I am working with mol2vec (https://github.com/samoturk/mol2vec), which embeds molecules into vectors using word2vec. I am trying to retrain the model with my own list of molecules, the "words" are ID numbers (no "real" words, they are just hashed numbers generated by morgan fingerprints representing sub-structure of the molecule, all words constitute a molecule or a sentence), the corpus look like
2246997334 3696389118 2246699815 2259502203 977461771 2245384272 1506993418 UNK 2245273601 1736287034 387666683 864662311 1542633699 2245277810 954800030 3006711714 864674487 1979311206 264864308 2246699815 3537119515 2246728737 3537119515
864942730 10565946 3217380708 328936174 3237386214 2132511834 2297887526 808456108 3218693969 584893129 864662311 2192318254
20 million sentences, with 0.3 million unique words
trained with mostly default settings adopted from the source mol2vec (original code use word2vec from older version of gensim, I change some code to adopt with newer version of gensim, which should not affect the performance? )
corpus = word2vec.LineSentence('smiles.cp.unk')
model = word2vec.Word2Vec(corpus, vector_size=300, window=10, min_count=4, workers=-1, sg=1)
The pretrained model provided by source mol2vec have vectors array with number from -2 to 2. Yet I tried different window size and vector size, all give similar results of small number vector of -0.003 to 0.003.
workers=-1
is not a valid parameter for Gensim's Word2Vec
model class.
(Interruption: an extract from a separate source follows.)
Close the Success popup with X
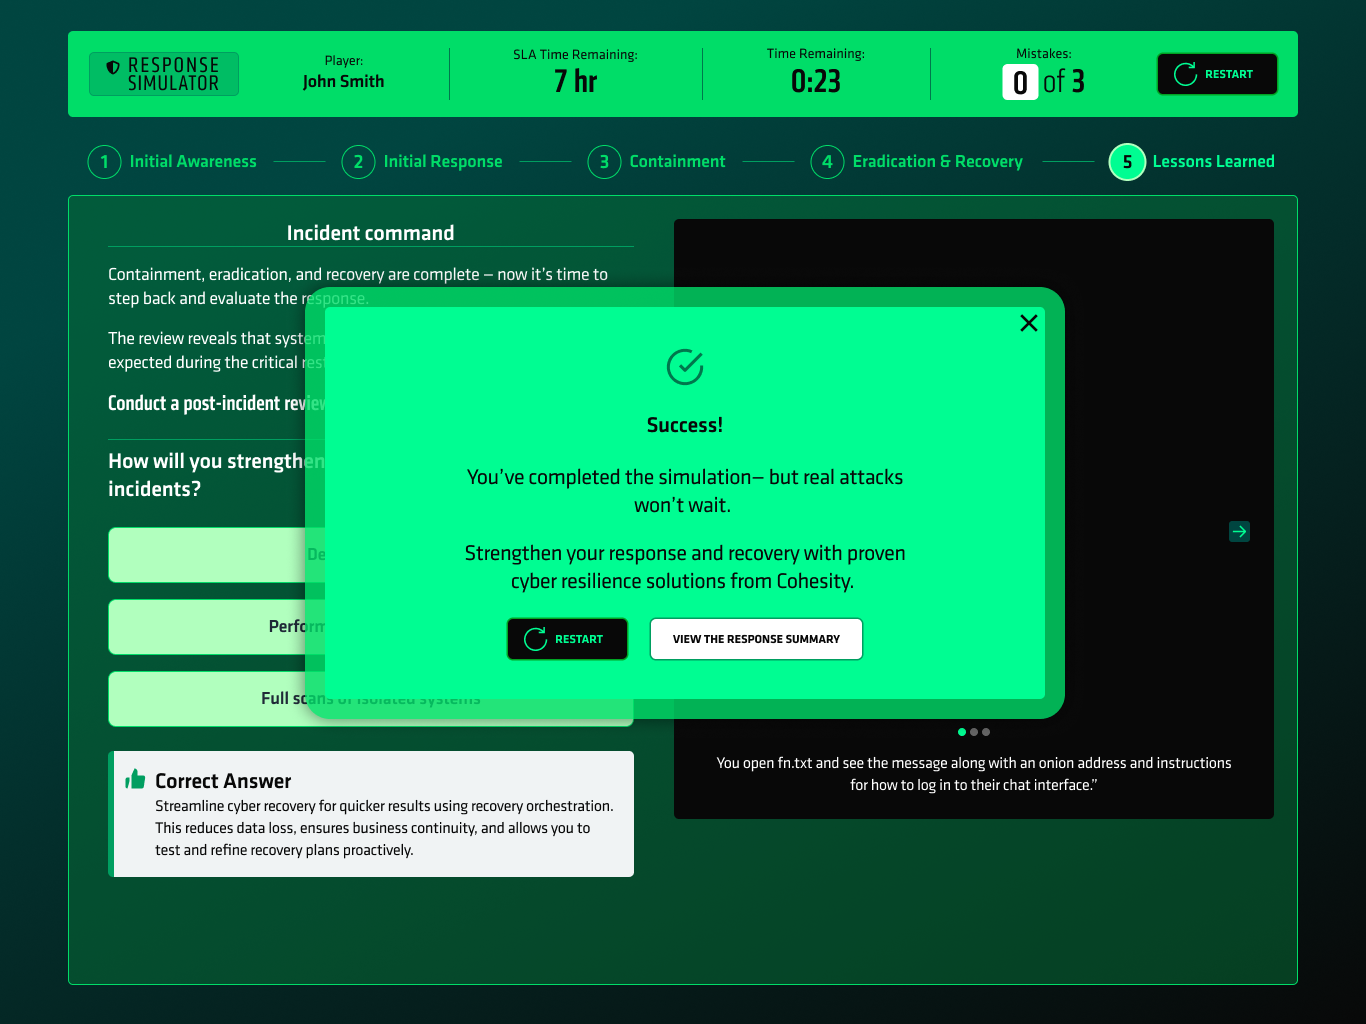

If you're mimicking some online example suggesting that value, it's a bad reference.
If you carefully review the console output of your run – especially if you've set relevant logging levels to WARNING – there'll probably be a message about that, or at the very least you might notice that your training completes instantly (no worker threads), which would not be expected with a corpus of tens of millions of words.
workers
should be a positive number that's strictly no larger than the number of CPU cores available.
If your system has 4 cores, 3-4 might be good values for workers
. (The value that actually achieves fastest training depends a bit on your other parameters and corpus.)
If your system has 8 cores, 4-8 might be good values.
If your system has 16 or more cores, 8-12 are usually good values. Above that count of workers – and certainly above 16 – Python & Gensim contention issues can cause extra worker threads to actually hurt training throughput, in the usual method of using a Python iterator corpus, even if youy have many more cores.